§ **Written task**:
Rescale everything from the line containing "This screenshot has width=1196, height=716." down to the end of the entries, both ends included, by repeating every line with its requests and multiplying each coordinate in the answers by 1.9, rounded to whole numbers with halves rounded up. Leave the pictures out of your answer.
_ _ _ _ _
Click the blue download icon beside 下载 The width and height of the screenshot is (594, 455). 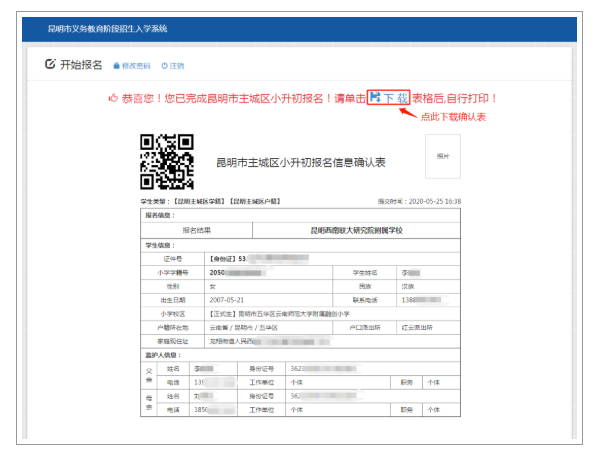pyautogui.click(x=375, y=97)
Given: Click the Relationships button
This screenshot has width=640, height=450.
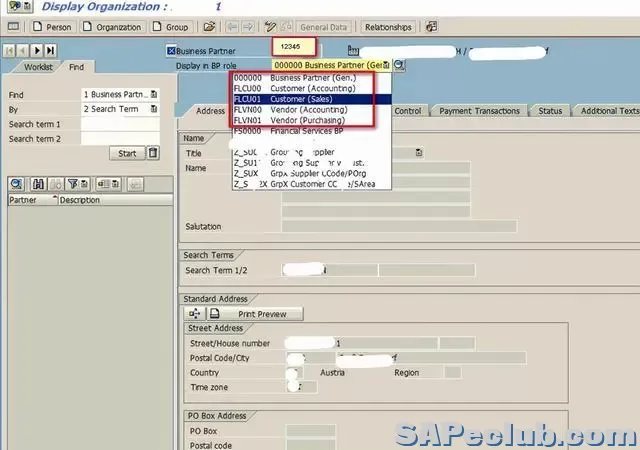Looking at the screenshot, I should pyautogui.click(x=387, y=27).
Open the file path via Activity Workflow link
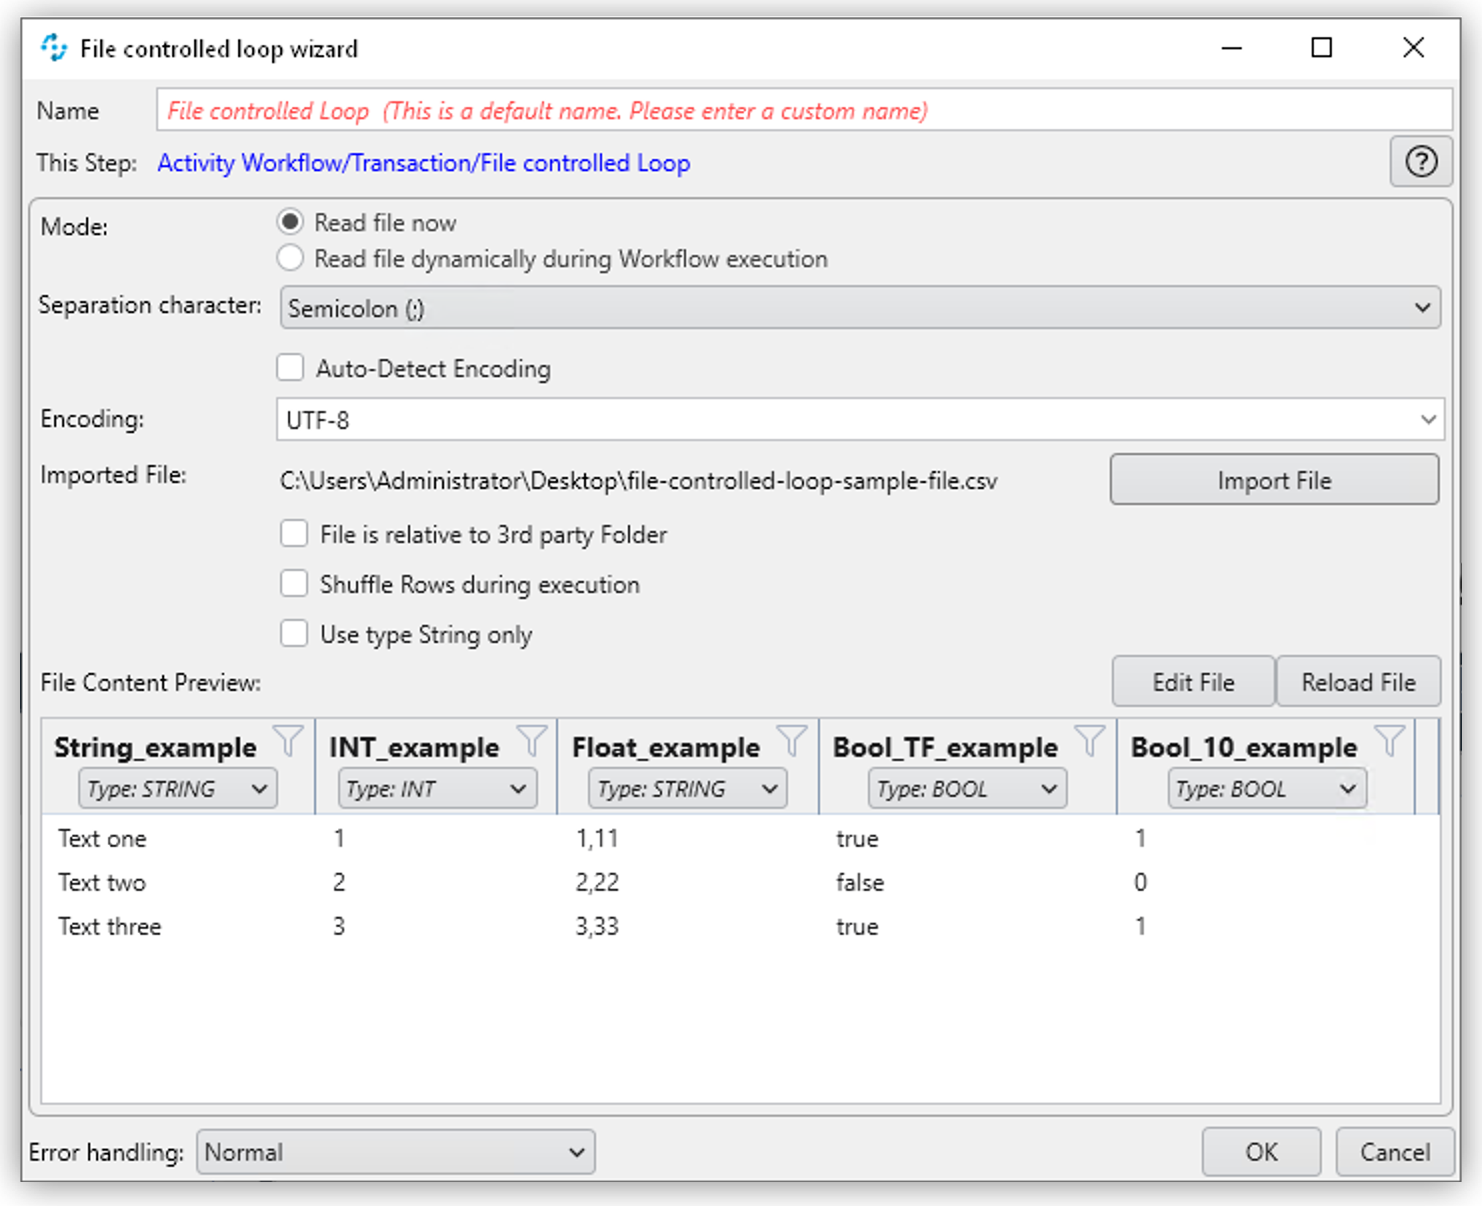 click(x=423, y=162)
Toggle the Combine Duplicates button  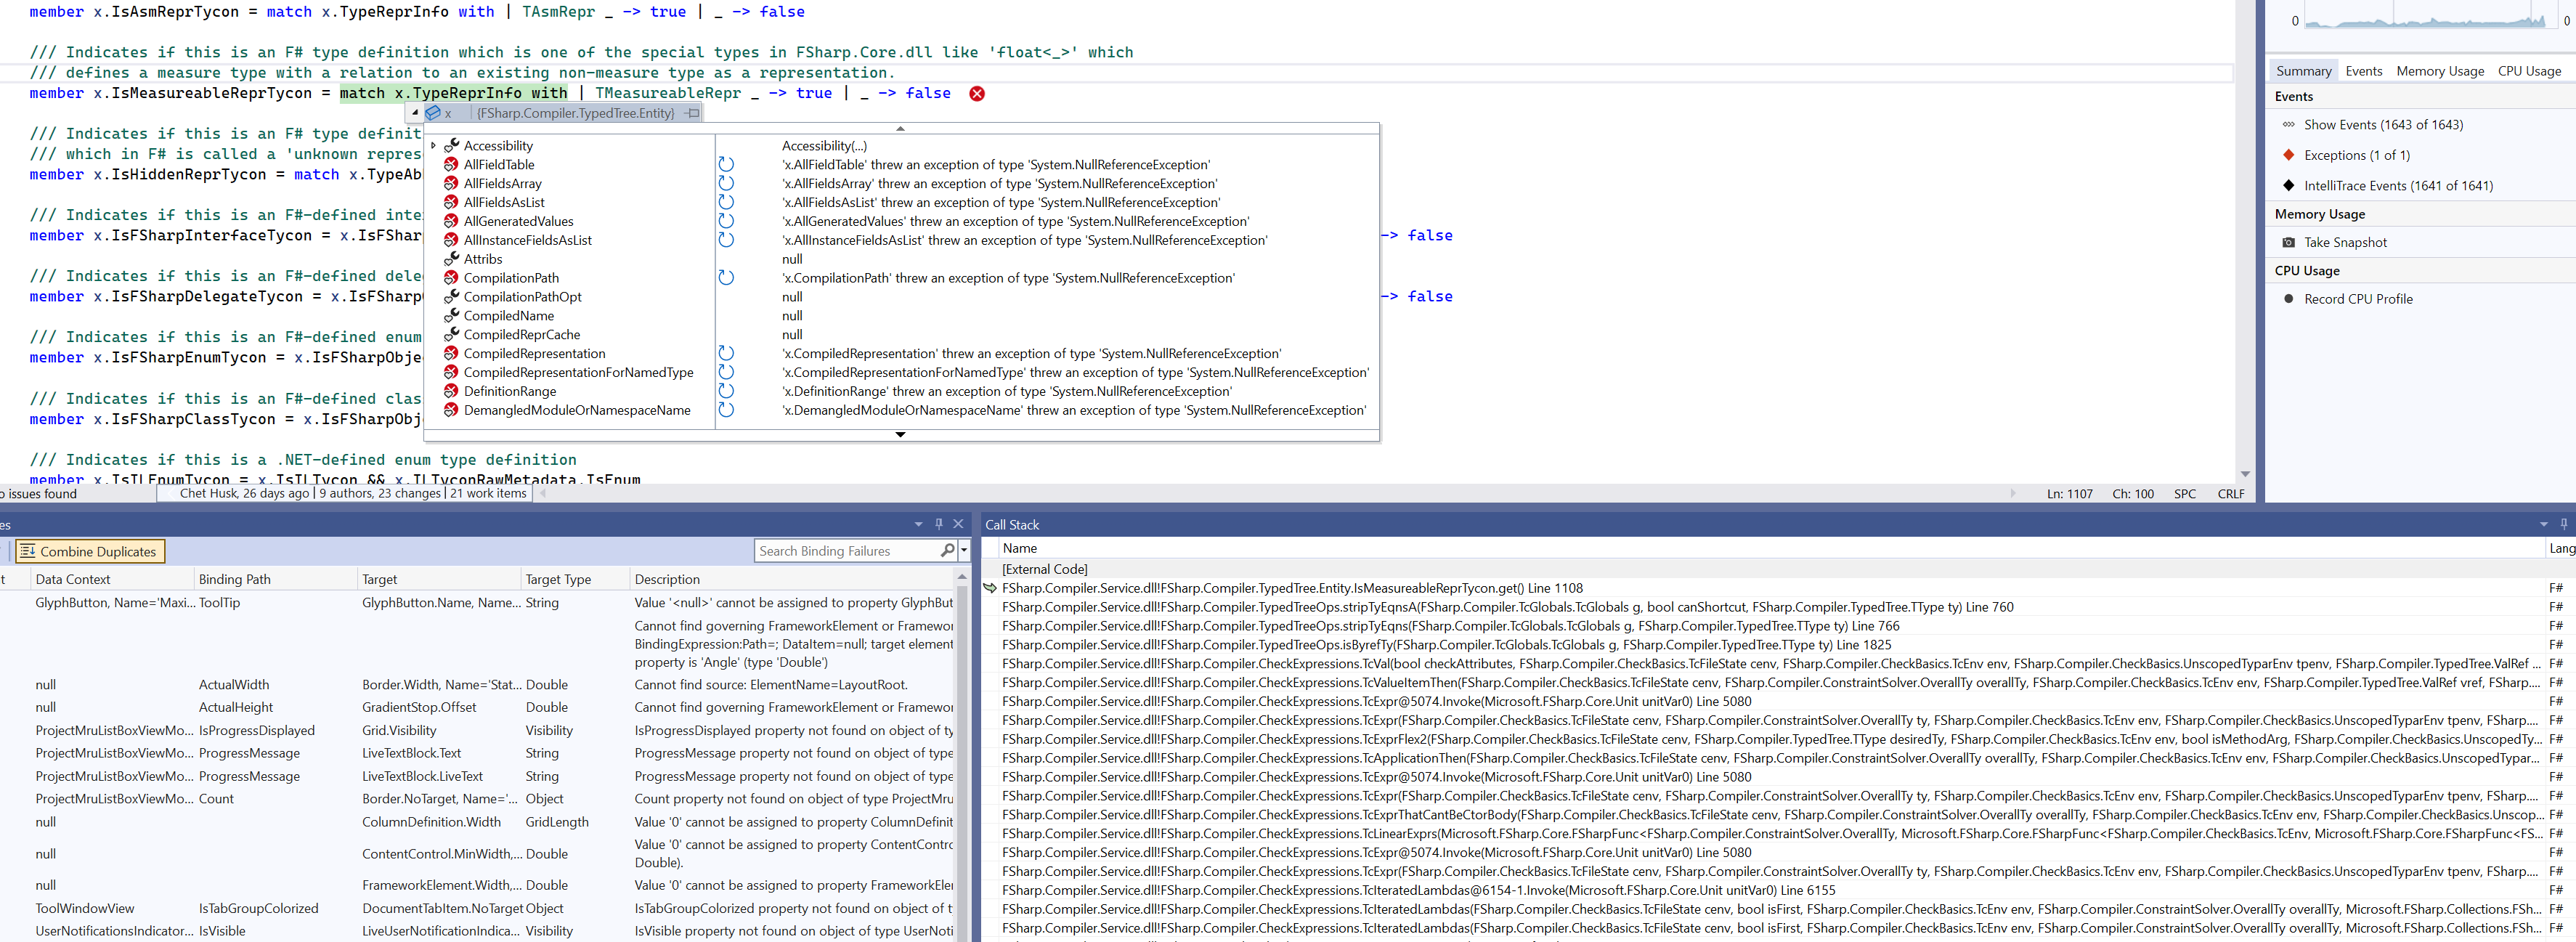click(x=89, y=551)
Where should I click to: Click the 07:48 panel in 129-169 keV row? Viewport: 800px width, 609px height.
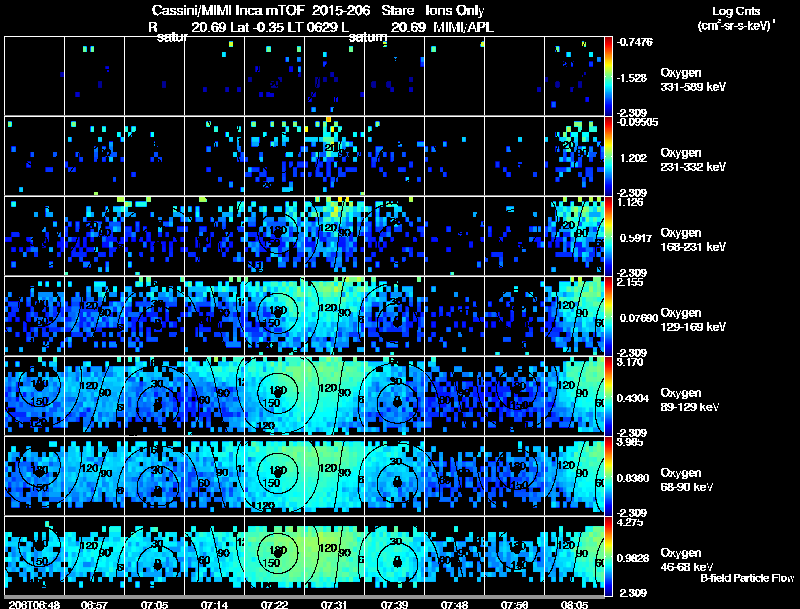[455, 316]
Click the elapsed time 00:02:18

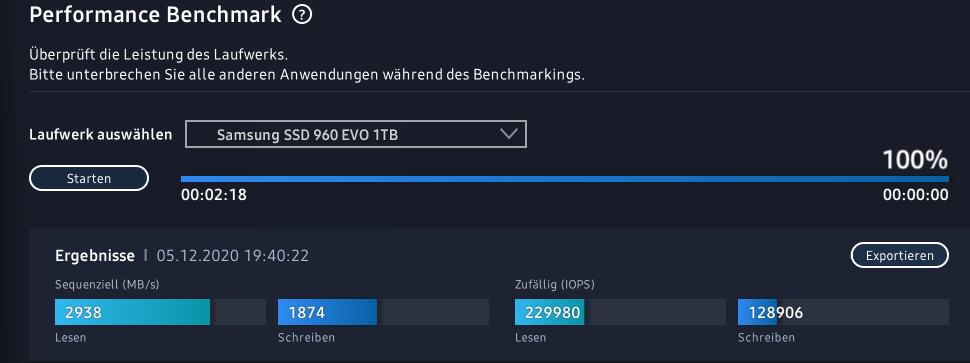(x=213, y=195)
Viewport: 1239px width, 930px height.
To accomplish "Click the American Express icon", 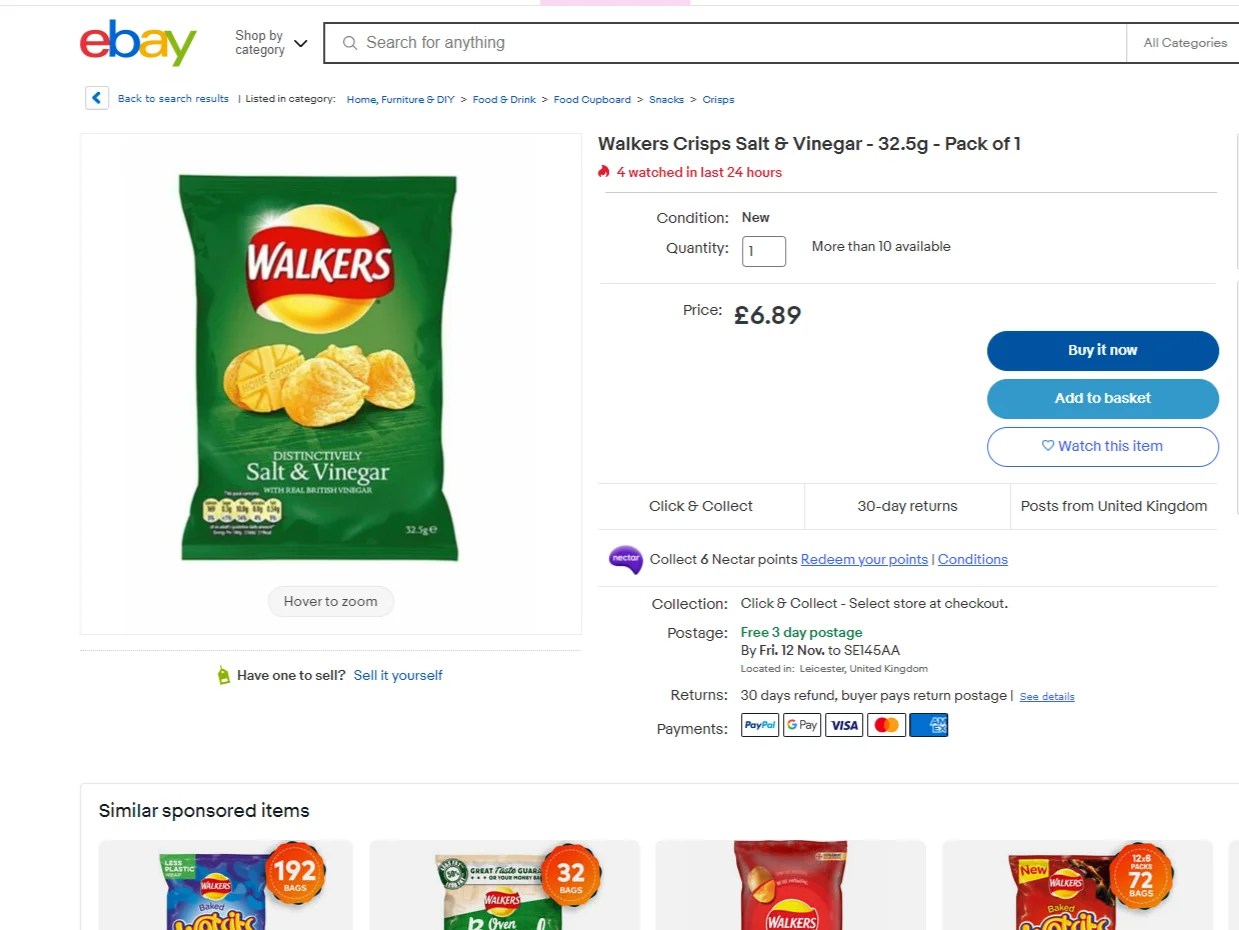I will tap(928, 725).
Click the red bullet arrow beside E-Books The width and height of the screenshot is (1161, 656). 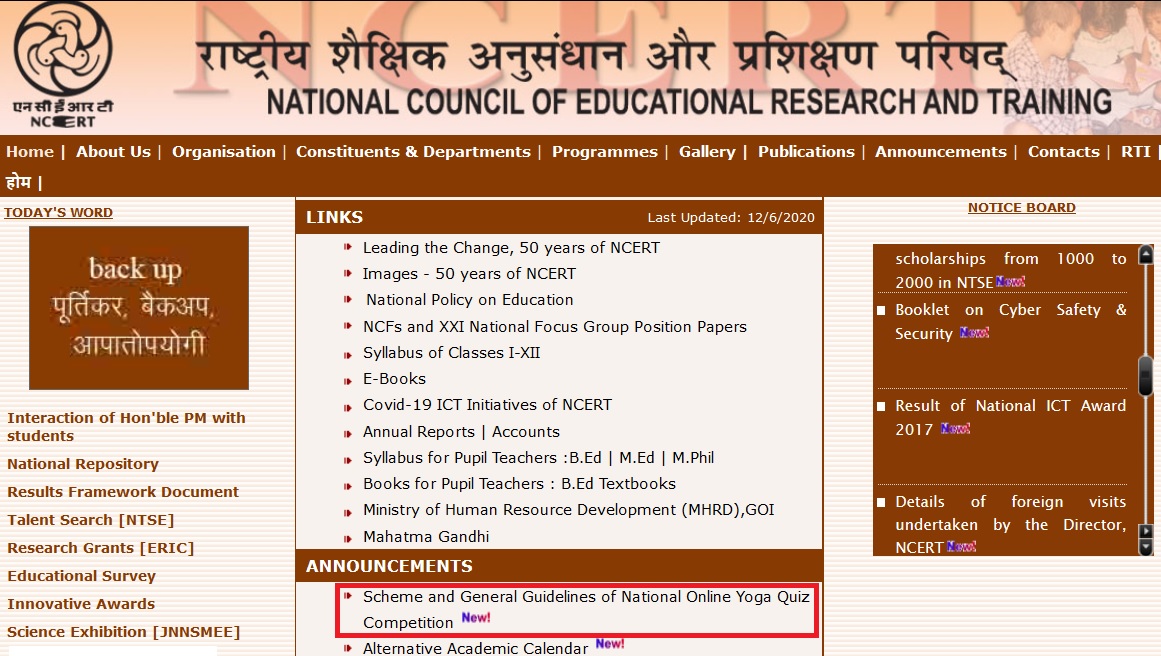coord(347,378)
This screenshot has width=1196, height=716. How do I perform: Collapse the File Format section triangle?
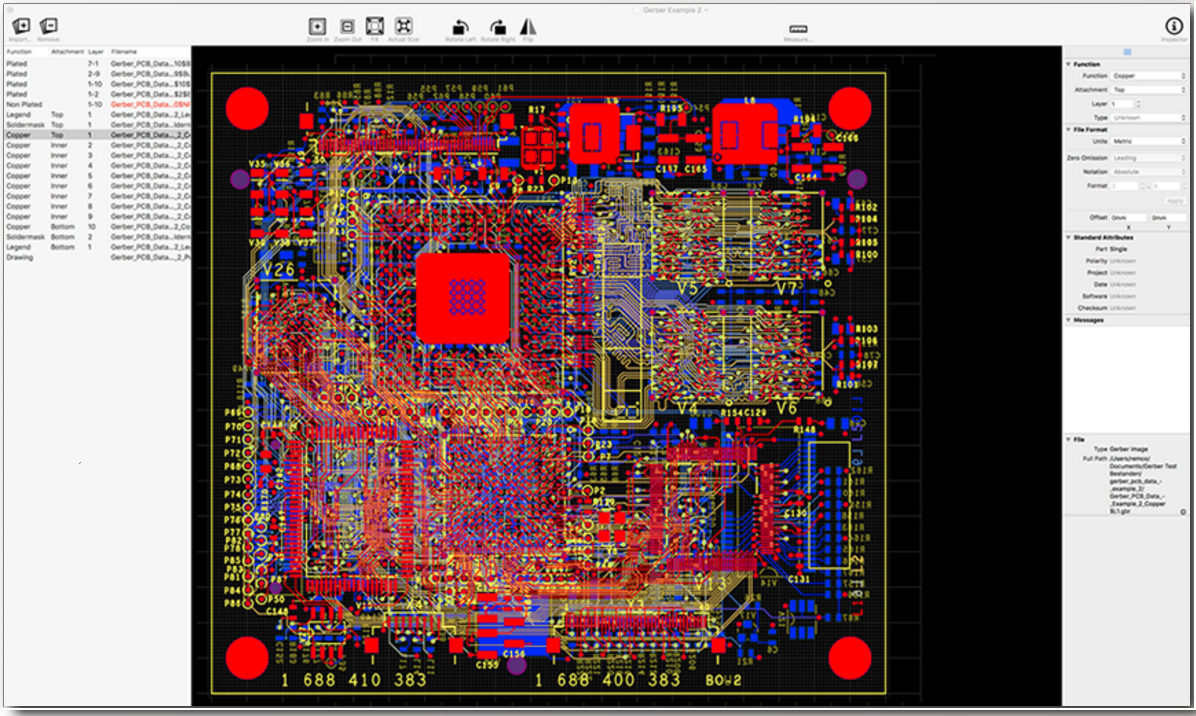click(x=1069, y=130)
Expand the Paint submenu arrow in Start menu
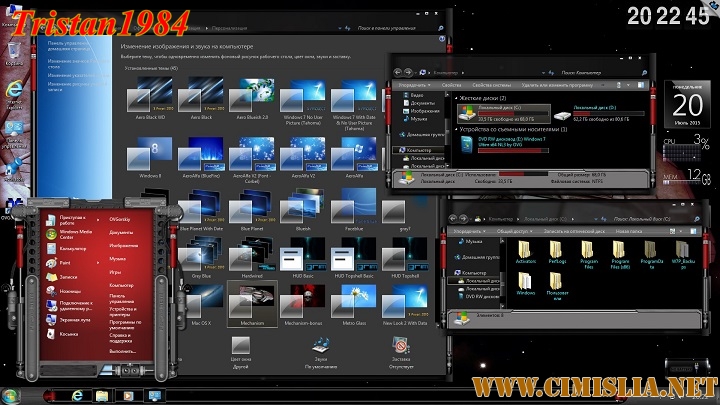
_ _ _ _ _
§ **Full answer**:
This screenshot has width=1196, height=716. How do I perform: Collapse the File Format section triangle?
click(x=2031, y=247)
Expand the Paint submenu arrow in Start menu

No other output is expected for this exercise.